La verza resiste a temperature fino a -7°C e può tollerare anche gelate persistenti. Il gelo non solo non ne danneggia il cuore, ma rende le foglie più tenere e facili da cucinare. Ecco perché non solo non serve coprire le verze in inverno, ma è addirittura auspicabile che prendano una bella gelata.

Cavolo nero

Il cavolo nero è l’altra pianta resistente al gelo per eccellenza e, non per nulla, è un altro ingrediente tipico delle zuppe invernali.

Questa varietà di cavolo sopravvive a temperature che sfiorano i -10°C; alcune varietà possono sopportare -27°C, addirittura. Le foglie sono infatti spesse e bollose, ideali per resistere al freddo. Anzi, il gelo non fa che rendere le foglie più tenere e saporite.

Radicchio rosso

L’altro grande classico dell’orto invernale è il radicchio rosso, specie le varietà tardive. Quando le temperature scendono sotto lo zero, le foglie diventano più tenere e di un rosso più vivo. L’importante è proteggerli dalle gelate precoci, che potrebbero bloccarne lo sviluppo prima del tempo.

Rafano

Il rafano è l’ingrediente principale di salse piccanti, ottime per condire carne e pesce. Il suo sapore forte è in parte merito proprio delle gelate, che ne migliorano la qualità: prima di raccoglierlo conviene aspettare almeno una gelata. Se però le gelate sono molto forti e prolungate, meglio proteggere le radici con uno strato di pacciamatura.

Cicoria pan di zucchero

La cicoria pan di zucchero resiste al gelo purché non persistente e non improvviso. Come molte altre piante invernali, la cicoria pan di zucchero ha bisogno di prepararsi all’arrivo del freddo: una gelata autunnale precoce può indurla a fiorire prima del tempo e bloccarne lo sviluppo.

Biete

Le biete muoiono a -9°C, quindi non sono adatte agli inverni di montagna. Se però il tuo orto si trova in pianura, non hai nulla da temere: freddo e gelate moderate rendono le biete più tenere e saporite, proprio come succede per il cavolo nero.

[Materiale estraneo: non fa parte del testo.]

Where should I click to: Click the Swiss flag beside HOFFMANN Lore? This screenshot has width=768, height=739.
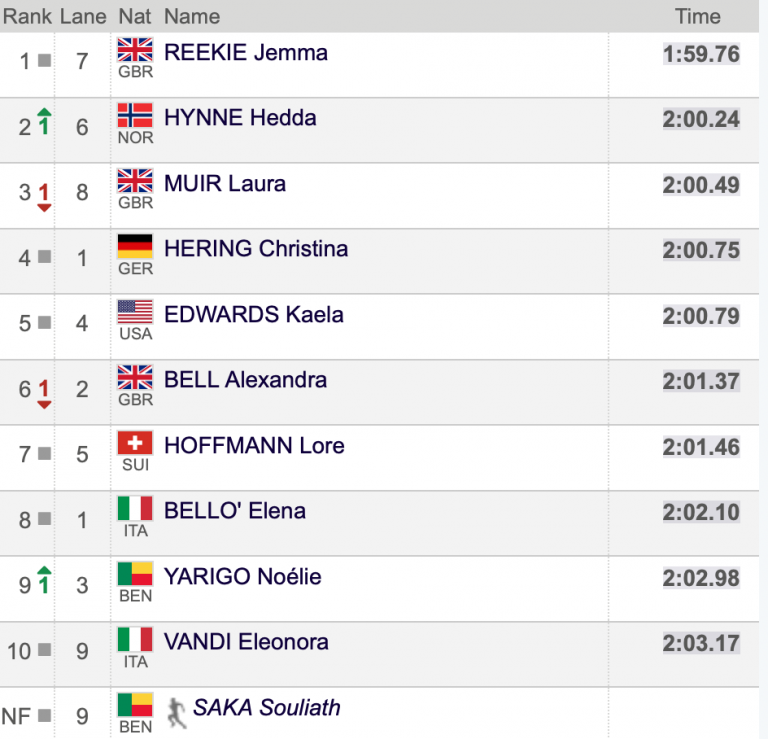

Nel caso di molte varietà di biete, si raccolgono le foglie più esterne e vecchie e si lasciano crescere quelle centrali più giovani. Così facendo, puoi gustarle a partire dall’autunno fino all’inverno inoltrato, anche dopo più gelate.

Broccoli

I broccoli tollerano il gelo ma non lo amano: sopravvivono a temperature che raggiungono i -7°C; ciononostante, crescono bene a temperature che oscillano tra i 7°C e i 20°C, quindi abbastanza miti. Gelate prolungate, infatti, possono indurre le piante a produrre i semi prima di aver sviluppato le teste che cerchiamo.

Carote

Le carote che mangiamo sono radici, il che dà loro un notevole vantaggio in caso di gelate: finché la temperatura del terreno rimane sopra lo zero, ci sono pochi problemi; una buona pacciamatura aumenta ulteriormente le probabilità di sopravvivenza. Inoltre, le foglie delle carote vantano un’ottima resistenza al gelo, dato che che tollerano fino a -8°C.

A meno che tu non viva in alta montagna, puoi lasciare le carote nel terreno anche per tutto l’inverno, raccogliendole solo quando ne hai bisogno. Occhio però all’umidità nel terreno: le carote tollerano molto bene il gelo, ma soffrono i ristagni idrici e i terreni pesanti. Se il terriccio ti sembra troppo compatto e bagnato, meglio raccoglierle un po’ prima del previsto.